To overcome this, big greens have to be really bold, so there are some hole locations where even the good player is scared to go for the flag, and can leave himself in a really bad spot if he misses on the wrong side of it.  Old Macdonald is full of those sorts of greens, right from the Double Plateau #1 to the Punchbowl #18.  Those greens aren't hard to hit in regulation if you are satisfied with a 3-putt bogey, but if you want to make par, you will need to hit a good approach and/or be coming in from a good angle.

Niall C

  • Karma: +0/-0


Jim Kennedy,

Chances are, a talented architect can do more with larger greens.


Pat,
I think I was saying the same thing.  ;)




Is this another way of saying that the bigger the green the harder it is to make it really interesting ? If so I would tend to agree, and the same thing could possibly be said about wide fairways IMHO.

Niall

John Moore II

John:

I don't really agree with your line of reasoning above.
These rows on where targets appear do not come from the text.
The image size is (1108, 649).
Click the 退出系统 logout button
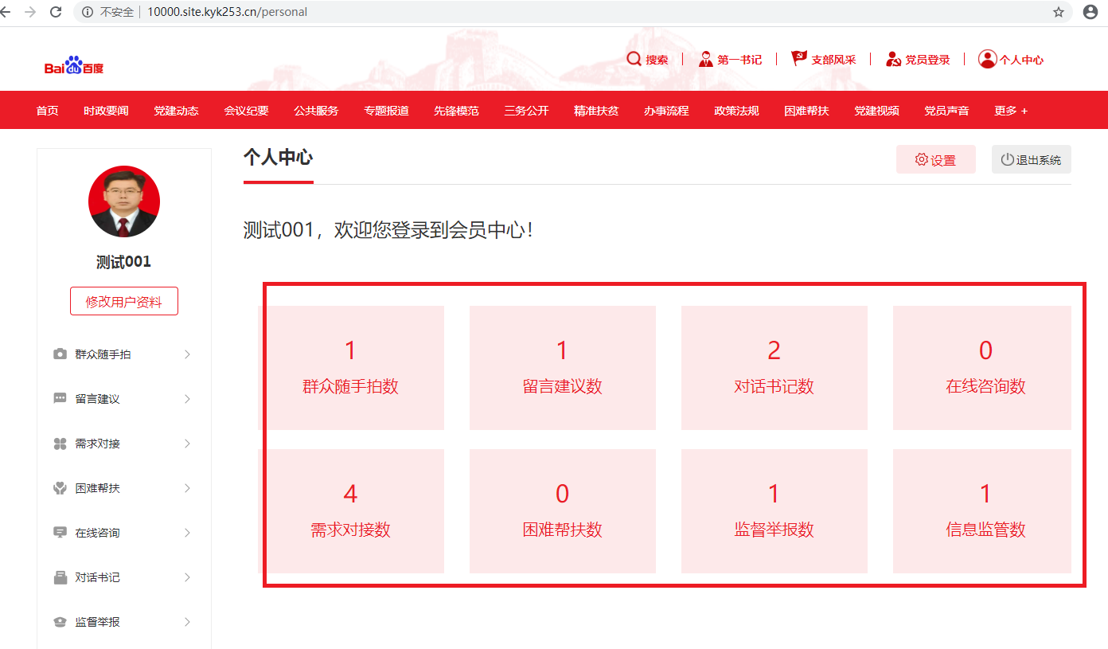[x=1031, y=159]
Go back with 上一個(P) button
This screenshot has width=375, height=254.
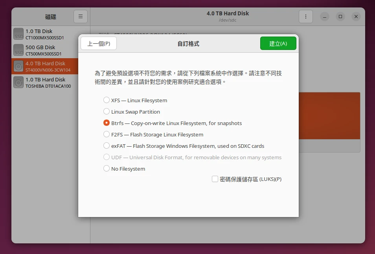(99, 44)
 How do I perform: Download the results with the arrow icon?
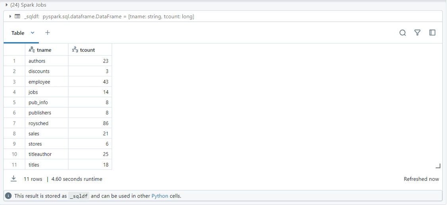click(13, 179)
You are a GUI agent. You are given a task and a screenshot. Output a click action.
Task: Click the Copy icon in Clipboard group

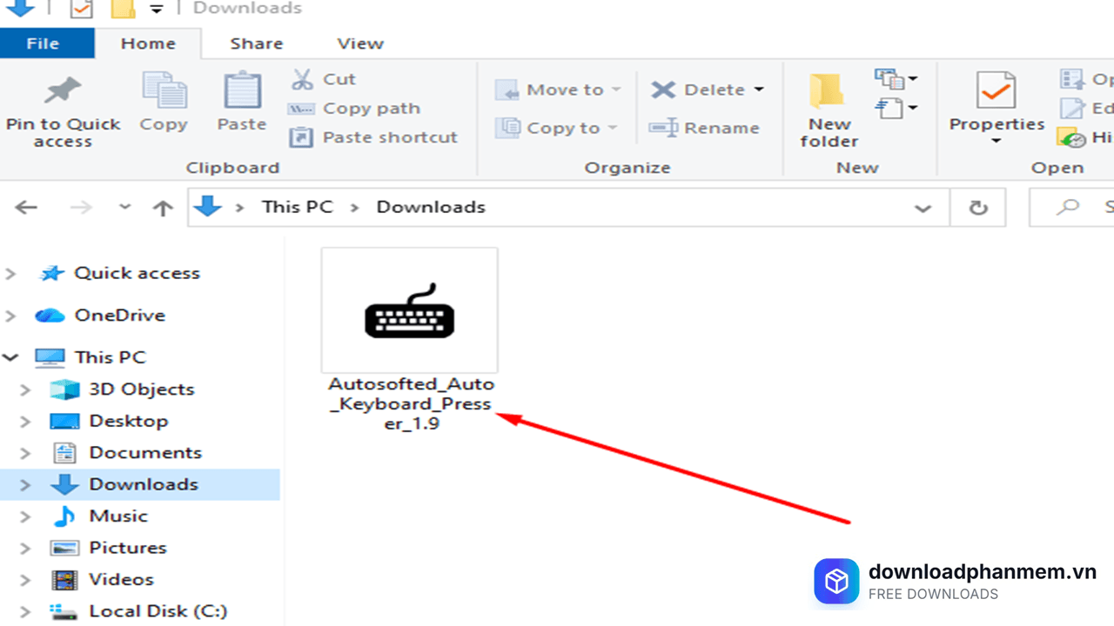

The biggest pitfall of large greens is that if the architect is not careful, they can seem very repetitive.  Players who are not good putters will three-putt from 50-60 feet all day, and there is not much variety or fun in that.  It can also be harder to reward a player for taking a good line, if the green is so big he will always be able to hit it anyway.  There were a lot of courses built in the 1950's and 60's with really big greens that nobody likes much anymore.  (Meadow Brook on Long Island is the first that comes to mind.)

To overcome this, big greens have to be really bold, so there are some hole locations where even the good player is scared to go for the flag, and can leave himself in a really bad spot if he misses on the wrong side of it.  Old Macdonald is full of those sorts of greens, right from the Double Plateau #1 to the Punchbowl #18.  Those greens aren't hard to hit in regulation if you are satisfied with a 3-putt bogey, but if you want to make par, you will need to hit a good approach and/or be coming in from a good angle.

But don't you have more room for variety with larger greens? Its hard to do much with a Postage Stamp green with +/- 2500 sqft, no? And I agree with you that it can become repetitive if not designed correctly. But aren't most statements made on this site made with the assumption that the architect and design is high quality? From Pat's first post, I have a strong feeling he was talking about large greens on very high class courses, as the 5 names he mentioned, including yourself, aren't generally associated with low quality golf course designs.